G.M. Said to Offer Bonuses in New Deal With Workers

In what is being viewed as a landmark deal, the union also preserved health care and pensions and improved profit-sharing for its roughly 48,000 members who work at G.M.

The U.A.W.’s tentative, four-year agreement with G.M., announced late Friday, also opens the door for the automaker to bring back laid-off workers and move jobs back into the United States.

G.M. is the first of Detroit’s Big Three to reach a deal with the union. Details of the agreement were being withheld until the union can inform members, who will vote on ratification over the next two weeks.

The union’s president, Bob King, said in a statement that union members would get a larger share of the profits from G.M.’s comeback from its federal bailout and bankruptcy in 2009.

“When G.M. was struggling, our members shared in the sacrifice,” Mr. King said. “Now that the company is posting profits again, our members want to share in the success.”

G.M.’s lead negotiator, Cathy Clegg, said the agreement allows G.M. to continue adding jobs as it increases market share in the United States.

“We worked hard on a contract that recognizes the realities of today’s marketplace, enabling G.M. to continue to invest in U.S. manufacturing,” she said.

Industry analysts said the union achieved its goals of balancing economic gains in the agreement with solidifying G.M.’s cost structure for future growth.

“I think the U.A.W. went way beyond holding the line here,” said Harley Shaiken, a labor professor at the University of California, Berkeley. “The union made some real gains in the contract in the context of where G.M. becomes a more competitive company.”

Officials at G.M. and the union declined to discuss specific terms of the deal. But people familiar with the negotiations said that workers would receive a signing bonus of $5,000 in lieu of cost-of-living wage increases. Entry-level workers, who are paid about $14 an hour, are expected to receive an increase.

The company has also agreed to reopen its idled assembly plant in Spring Hill, Tenn., the people said.

“They are bringing back work from other countries,” Mr. Shaiken said. “In this environment, to be creating jobs is not an insignificant achievement.”

Increasing jobs in the United States was a critical goal for U.A.W. leaders under pressure to show that the government’s bailout of G.M. is producing positive economic benefits.

Mr. King took the unusual step of acknowledging the Obama administration’s support of the industry in his statement: “None of this would have been possible without the efforts of President Obama, who invested federal funds to help turn the company around, protect the auto supplier base and keep good-paying jobs in America.”

The union said that it had successfully fought off G.M.’s proposals to weaken pensions and obtain major concessions on health-care benefits.

Mr.
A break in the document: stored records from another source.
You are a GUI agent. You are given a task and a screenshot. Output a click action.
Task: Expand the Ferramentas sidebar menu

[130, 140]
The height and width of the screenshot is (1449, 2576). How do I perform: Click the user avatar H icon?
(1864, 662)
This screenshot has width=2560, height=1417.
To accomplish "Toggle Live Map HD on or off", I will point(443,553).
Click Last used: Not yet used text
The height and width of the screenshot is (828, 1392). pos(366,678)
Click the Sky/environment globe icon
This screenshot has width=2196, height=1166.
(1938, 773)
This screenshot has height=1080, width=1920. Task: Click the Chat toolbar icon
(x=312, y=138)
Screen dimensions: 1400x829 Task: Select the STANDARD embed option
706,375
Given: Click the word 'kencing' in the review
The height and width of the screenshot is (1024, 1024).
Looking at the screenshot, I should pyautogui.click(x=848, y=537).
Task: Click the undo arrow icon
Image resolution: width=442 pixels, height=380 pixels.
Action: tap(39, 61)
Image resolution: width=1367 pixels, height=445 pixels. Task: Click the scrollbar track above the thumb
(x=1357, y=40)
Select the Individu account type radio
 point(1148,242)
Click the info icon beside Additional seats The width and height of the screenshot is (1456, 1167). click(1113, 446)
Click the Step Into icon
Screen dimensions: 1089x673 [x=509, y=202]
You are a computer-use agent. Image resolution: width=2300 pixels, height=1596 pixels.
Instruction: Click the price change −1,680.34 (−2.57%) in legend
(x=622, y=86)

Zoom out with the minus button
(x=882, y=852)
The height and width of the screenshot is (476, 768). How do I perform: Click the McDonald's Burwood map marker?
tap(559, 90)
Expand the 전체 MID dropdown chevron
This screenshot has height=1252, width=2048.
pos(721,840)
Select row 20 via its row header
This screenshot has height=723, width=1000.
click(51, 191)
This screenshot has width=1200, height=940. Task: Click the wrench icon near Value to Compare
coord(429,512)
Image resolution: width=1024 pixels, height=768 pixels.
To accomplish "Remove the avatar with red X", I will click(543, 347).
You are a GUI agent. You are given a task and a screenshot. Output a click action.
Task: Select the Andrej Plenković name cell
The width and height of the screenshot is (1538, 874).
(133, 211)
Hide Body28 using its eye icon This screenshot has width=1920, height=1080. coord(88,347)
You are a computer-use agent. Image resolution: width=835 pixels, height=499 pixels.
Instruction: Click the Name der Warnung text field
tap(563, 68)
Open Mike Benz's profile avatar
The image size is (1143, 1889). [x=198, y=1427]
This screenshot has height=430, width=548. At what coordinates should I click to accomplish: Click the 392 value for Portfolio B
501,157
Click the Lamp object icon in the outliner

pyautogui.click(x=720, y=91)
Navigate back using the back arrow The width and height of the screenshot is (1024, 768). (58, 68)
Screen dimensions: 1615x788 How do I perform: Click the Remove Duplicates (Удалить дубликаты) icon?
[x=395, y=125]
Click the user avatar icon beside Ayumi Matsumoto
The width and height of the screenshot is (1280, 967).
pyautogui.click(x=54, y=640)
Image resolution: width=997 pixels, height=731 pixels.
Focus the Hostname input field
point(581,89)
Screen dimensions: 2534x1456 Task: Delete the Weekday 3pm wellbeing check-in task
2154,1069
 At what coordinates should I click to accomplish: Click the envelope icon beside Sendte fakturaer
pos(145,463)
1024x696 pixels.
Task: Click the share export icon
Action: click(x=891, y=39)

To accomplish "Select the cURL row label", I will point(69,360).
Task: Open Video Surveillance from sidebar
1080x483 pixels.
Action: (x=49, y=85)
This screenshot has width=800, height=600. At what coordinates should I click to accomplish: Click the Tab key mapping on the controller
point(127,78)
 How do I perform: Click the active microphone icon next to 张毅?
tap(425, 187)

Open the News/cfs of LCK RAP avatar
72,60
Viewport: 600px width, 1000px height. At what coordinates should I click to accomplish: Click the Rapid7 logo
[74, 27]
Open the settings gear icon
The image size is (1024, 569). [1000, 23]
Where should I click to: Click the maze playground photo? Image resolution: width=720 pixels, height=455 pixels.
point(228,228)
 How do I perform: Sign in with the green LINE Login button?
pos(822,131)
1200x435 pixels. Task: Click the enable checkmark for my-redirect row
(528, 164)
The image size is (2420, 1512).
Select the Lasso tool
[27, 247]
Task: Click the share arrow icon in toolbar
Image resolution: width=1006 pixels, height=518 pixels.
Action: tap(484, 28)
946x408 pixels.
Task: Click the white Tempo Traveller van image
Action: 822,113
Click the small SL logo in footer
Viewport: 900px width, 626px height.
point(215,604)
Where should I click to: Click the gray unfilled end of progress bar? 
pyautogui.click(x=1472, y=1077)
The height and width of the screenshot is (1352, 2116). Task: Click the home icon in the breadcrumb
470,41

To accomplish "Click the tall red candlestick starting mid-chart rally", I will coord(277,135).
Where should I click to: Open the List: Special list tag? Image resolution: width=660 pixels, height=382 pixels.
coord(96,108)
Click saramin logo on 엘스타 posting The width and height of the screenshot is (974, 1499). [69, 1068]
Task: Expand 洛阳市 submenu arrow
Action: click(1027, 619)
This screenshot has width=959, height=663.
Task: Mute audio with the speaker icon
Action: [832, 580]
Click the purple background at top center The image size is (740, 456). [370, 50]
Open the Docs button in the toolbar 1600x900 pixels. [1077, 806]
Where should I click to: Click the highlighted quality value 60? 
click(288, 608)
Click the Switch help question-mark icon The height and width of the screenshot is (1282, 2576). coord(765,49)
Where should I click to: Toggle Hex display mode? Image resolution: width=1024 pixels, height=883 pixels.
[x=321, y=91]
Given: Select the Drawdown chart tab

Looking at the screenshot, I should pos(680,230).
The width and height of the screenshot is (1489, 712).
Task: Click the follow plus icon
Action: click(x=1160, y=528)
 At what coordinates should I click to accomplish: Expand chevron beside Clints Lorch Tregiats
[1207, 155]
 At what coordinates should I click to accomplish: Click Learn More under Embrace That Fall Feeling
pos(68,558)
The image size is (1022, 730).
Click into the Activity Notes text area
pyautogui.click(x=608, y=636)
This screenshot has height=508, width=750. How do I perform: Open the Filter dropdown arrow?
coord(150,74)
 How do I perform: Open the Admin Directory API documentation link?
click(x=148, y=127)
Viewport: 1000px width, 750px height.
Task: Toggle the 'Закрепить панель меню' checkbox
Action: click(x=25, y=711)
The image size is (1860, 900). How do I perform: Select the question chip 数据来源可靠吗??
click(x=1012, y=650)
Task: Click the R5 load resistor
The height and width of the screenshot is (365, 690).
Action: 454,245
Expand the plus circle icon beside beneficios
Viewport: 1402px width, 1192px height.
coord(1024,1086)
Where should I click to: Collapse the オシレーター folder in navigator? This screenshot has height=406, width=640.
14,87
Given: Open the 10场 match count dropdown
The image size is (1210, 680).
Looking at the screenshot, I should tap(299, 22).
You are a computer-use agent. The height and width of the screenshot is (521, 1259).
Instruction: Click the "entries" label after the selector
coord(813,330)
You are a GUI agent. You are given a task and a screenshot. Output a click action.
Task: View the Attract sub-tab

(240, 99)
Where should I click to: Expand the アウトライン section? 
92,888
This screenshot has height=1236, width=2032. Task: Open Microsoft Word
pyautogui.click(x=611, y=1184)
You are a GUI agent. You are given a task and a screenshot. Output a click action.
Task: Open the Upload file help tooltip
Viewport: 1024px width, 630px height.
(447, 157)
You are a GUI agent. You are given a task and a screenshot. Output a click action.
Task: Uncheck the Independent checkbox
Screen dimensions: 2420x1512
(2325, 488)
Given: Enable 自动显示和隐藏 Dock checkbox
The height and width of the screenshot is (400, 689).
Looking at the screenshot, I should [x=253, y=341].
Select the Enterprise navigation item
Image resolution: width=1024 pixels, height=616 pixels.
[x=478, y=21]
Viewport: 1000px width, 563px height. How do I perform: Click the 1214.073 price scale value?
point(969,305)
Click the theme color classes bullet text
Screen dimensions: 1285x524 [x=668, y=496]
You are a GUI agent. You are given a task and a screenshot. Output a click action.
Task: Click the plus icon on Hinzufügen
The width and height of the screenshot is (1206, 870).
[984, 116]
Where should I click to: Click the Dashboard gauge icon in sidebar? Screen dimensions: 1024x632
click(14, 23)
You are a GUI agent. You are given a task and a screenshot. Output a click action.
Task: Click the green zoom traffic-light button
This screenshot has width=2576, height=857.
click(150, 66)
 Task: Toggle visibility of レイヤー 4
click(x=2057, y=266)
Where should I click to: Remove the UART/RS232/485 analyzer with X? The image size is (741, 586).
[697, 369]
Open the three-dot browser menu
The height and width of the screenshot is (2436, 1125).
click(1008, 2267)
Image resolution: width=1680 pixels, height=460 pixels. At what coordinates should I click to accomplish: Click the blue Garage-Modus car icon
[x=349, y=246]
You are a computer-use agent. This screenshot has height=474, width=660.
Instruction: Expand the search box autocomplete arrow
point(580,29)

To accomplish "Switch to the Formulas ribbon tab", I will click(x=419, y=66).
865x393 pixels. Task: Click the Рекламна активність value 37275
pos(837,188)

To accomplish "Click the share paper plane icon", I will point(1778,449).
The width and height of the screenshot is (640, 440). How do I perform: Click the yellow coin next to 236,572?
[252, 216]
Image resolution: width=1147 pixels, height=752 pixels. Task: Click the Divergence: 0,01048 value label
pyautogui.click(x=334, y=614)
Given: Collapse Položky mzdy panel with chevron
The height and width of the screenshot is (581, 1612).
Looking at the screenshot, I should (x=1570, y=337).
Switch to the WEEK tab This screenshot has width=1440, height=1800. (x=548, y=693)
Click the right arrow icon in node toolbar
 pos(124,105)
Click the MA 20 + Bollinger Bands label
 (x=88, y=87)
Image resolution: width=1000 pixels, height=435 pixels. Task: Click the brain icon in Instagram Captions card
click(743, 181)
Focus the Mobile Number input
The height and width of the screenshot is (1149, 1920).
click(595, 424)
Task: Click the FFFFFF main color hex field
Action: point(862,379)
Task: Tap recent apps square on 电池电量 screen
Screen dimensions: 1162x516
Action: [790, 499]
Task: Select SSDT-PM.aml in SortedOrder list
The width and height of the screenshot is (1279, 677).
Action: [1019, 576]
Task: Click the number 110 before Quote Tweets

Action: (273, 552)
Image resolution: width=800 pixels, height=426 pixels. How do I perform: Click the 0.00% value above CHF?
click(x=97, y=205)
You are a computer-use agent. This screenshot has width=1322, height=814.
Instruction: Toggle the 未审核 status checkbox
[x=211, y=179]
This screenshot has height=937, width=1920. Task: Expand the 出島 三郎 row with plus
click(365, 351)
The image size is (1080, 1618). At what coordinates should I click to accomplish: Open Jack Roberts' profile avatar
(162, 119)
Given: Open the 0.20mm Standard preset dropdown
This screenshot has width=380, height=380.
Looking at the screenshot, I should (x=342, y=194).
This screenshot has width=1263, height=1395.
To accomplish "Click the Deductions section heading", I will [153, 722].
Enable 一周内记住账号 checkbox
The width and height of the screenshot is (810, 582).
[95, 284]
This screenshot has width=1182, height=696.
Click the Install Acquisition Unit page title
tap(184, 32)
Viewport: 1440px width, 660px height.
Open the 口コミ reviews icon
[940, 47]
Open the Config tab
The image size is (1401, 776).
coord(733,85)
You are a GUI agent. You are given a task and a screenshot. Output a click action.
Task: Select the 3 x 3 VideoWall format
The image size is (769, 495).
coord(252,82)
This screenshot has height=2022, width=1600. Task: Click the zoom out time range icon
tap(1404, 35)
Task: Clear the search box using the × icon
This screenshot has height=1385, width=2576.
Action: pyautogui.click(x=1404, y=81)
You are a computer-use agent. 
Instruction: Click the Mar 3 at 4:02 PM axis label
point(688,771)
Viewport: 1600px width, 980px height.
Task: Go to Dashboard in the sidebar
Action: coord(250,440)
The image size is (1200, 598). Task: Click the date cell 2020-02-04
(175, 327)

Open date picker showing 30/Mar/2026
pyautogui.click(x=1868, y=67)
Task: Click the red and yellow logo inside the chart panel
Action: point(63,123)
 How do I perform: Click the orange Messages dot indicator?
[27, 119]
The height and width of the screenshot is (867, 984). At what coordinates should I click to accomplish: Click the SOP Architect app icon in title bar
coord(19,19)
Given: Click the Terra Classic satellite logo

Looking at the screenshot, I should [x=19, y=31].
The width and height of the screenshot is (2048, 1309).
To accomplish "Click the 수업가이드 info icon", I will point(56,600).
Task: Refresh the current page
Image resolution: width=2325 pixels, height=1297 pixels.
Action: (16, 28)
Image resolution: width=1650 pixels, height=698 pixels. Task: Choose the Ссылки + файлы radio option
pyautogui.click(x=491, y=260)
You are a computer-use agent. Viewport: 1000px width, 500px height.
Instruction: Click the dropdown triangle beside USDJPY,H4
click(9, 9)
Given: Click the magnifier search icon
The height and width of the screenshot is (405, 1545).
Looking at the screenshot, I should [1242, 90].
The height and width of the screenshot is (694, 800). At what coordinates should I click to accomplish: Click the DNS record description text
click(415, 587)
King’s next task is to seek broad support among local union leaders and G.M. workers for the tentative deal. U.A.W. leaders from plants across the country are expected to gather in Detroit on Tuesday to hear the details.

“No one’s going to like the entire contract,” said Jim Graham, president of U.A.W. Local 1112 in Lordstown, Ohio. “I’m not going to like all of it. But if I like 90 percent of it, I’m behind it.”

He added: “I have no doubts it will get ratified.”

Then Mr. King will most likely move to Chrysler, which is smaller and less profitable than G.M., and may not be willing to match the $5,000 bonuses.